Os números das apreensões mostram a dimensão da ofensiva. Até o início de agosto, haviam sido retirados de circulação 34 quilos de cocaína, 6,5 toneladas de maconha, 94 quilos de skunk, 12 quilos de pasta-base de cocaína e 11,9 quilos de drogas sintéticas.
As equipes ainda apreenderam aproximadamente 194 quilos de outras substâncias ilícitas, além de armas, munições, 21 veículos e mais de 79,9 mil pacotes de cigarros.
Segundo os cálculos divulgados pelo Exército, todo esse material representa prejuízo superior a R$ 41 milhões para as atividades criminosas. A estimativa leva em consideração drogas, mercadorias contrabandeadas, veículos e outros bens empregados nos crimes.
MS no centro da ofensiva
Mato Grosso do Sul ocupa posição estratégica na Jaguaretê-Oeste por causa de sua extensa fronteira com Paraguai e Bolívia e pela existência de corredores historicamente utilizados para o transporte de drogas e produtos contrabandeados.
A operação alcança também Mato Grosso, Paraná e Santa Catarina, com unidades militares distribuídas por diferentes pontos da faixa de fronteira.
Em território sul-mato-grossense, participam estruturas como a 4ª Brigada de Cavalaria Mecanizada, sediada em Dourados, e a 18ª Brigada de Infantaria de Pantanal.

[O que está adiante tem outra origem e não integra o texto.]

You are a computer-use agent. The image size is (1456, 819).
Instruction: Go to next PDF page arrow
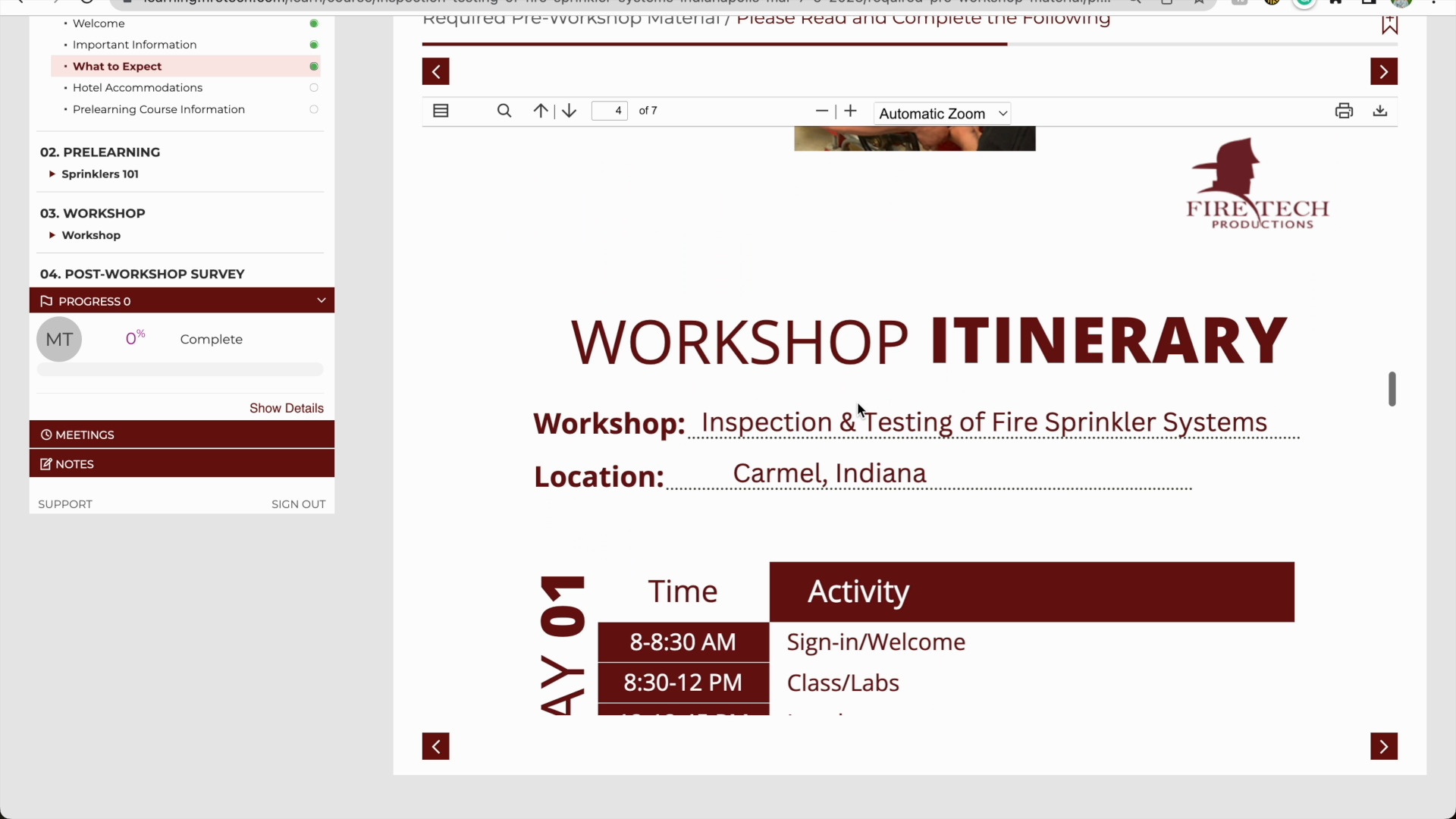pyautogui.click(x=570, y=111)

Parte da estrutura utilizada está integrada ao Sistema Integrado de Monitoramento de Fronteiras (Sisfron), ferramenta criada para ampliar a capacidade de vigilância e acompanhamento das áreas fronteiriças.
Além das tropas terrestres, são empregados veículos e embarcações em patrulhamentos, bloqueios e fiscalizações de pessoas, automóveis e embarcações.
A estratégia busca aumentar a presença do Estado justamente em regiões onde as grandes distâncias e as características geográficas dificultam uma fiscalização permanente.
Integração para evitar choque entre operações
Um dos pilares da Jaguaretê-Oeste é a troca de informações entre as instituições envolvidas. A preocupação é impedir que uma ação militar interfira em investigações sigilosas conduzidas por outros órgãos.
Antes do início da operação, o comandante do CMO, general Alcides Valeriano de Faria Júnior, explicou que reuniões foram realizadas entre diferentes instituições justamente para coordenar a atuação.
“Se a Polícia Federal, por exemplo, pode estar conduzindo uma operação dela e eu vou na mesma área em que ela está, uma pode atrapalhar a outra”, explicou o general à época.
A operação conta com integração com Polícia Federal, Polícia Rodoviária Federal, Receita Federal, polícias Civil e Militar, além de forças especializadas, entre elas o Departamento de Operações de Fronteira (DOF), em Mato Grosso do Sul.
Cerco ampliado na fronteira
A ofensiva não se limita a Mato Grosso do Sul. A estratégia envolve ainda a 13ª Brigada de Infantaria Motorizada, em Cuiabá (MT), e a 15ª Brigada de Infantaria Mecanizada, em Cascavel (PR), além de unidades posicionadas em Santa Catarina.
Com isso, o Exército busca estabelecer um amplo corredor de fiscalização, dificultando a movimentação de organizações criminosas entre diferentes pontos da fronteira.
A Jaguaretê-Oeste foi planejada como uma operação de grande porte do Exército e utiliza recursos próprios da Força Terrestre.
Os primeiros resultados indicam que a pressão está concentrada justamente no ponto mais sensível para as organizações criminosas: a logística. Ao retirar toneladas de drogas, dezenas de veículos e milhares de pacotes de cigarros de circulação, a operação não apenas realiza apreensões, mas também tenta comprometer rotas, estrutura e capacidade financeira dos grupos que exploram a fronteira brasileira.